L'identité physique des parties ne suffit pas pour qu'il y ait autorité de la chose jugée, encore faut-il que ces mêmes parties agissent dans toutes les instances en vertu du même titre juridique (Civ. 1ère, 4 novembre 2010, pourvoi n° 08-17.898).
M. et Mmes [V] soutiennent que la responsabilité de la Sarl Bnv invest pouvait être engagée sur deux fondements différents, et que lors du jugement du 4 novembre 2010 rendu par le tribunal de grande instance de Toulouse, et de l'arrêt du 26 mars 2012 rendu par la cour d'appel de Toulouse, ils avaient seulement sollicité l'engagement de la responsabilité de la Sarl Bnv invest en sa qualité d'associé de la Sccv L'orée toulousaine, alors que dans la présente instance ils sollicitent l'engagement de sa responsabilité en sa qualité de co-débiteur garant en application de la clause de substitution stipulée dans la promesse de vente.

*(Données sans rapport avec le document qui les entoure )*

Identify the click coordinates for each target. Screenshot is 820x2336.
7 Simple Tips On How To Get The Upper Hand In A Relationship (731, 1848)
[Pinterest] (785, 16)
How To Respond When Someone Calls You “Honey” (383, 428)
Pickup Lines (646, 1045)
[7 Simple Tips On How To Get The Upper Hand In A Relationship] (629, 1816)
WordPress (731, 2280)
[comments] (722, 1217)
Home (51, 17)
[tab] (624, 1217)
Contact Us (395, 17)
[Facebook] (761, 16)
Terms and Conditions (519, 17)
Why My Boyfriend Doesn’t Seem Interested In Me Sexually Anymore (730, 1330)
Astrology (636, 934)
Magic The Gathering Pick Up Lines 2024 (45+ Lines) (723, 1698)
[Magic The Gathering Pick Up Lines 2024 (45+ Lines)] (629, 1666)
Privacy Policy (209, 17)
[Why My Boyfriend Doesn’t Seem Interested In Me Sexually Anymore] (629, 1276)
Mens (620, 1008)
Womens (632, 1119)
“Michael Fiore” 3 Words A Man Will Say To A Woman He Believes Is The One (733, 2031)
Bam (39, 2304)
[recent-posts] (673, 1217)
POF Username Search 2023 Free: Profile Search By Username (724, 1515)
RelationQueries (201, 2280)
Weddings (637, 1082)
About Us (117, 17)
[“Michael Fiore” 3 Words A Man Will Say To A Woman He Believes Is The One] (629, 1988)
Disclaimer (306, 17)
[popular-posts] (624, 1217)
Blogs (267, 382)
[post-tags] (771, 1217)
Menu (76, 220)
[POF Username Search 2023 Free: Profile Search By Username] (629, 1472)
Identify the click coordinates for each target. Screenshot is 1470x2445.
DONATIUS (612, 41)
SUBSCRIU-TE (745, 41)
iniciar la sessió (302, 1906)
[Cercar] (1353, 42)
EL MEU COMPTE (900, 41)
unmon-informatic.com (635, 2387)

Il n'incombe pas à la cour, dans le cadre de l'examen de la fin de non-recevoir tirée de l'autorité de la chose jugée, de statuer sur la qualité de codébiteur solidaire de la Sarl Bnv invest, qui constitue une question de fond dont l'analyse n'est pas nécessaire pour statuer sur cette fin de non-recevoir.
Par jugement du 4 novembre 2010, le tribunal de grande instance de Toulouse a condamné la Sccv L'orée toulousaine à payer à M. et Mme [V] la somme de 350 000 euros à titre d'indemnité d'immobilisation et retenu que les associés de la Sccv L'orée toulousaine, la Sarl Bnv invest et la Sas Akerys promotion, ne seront pas tenus in solidum car ils ne sont pas débiteurs de l'indemnité d'immobilisation.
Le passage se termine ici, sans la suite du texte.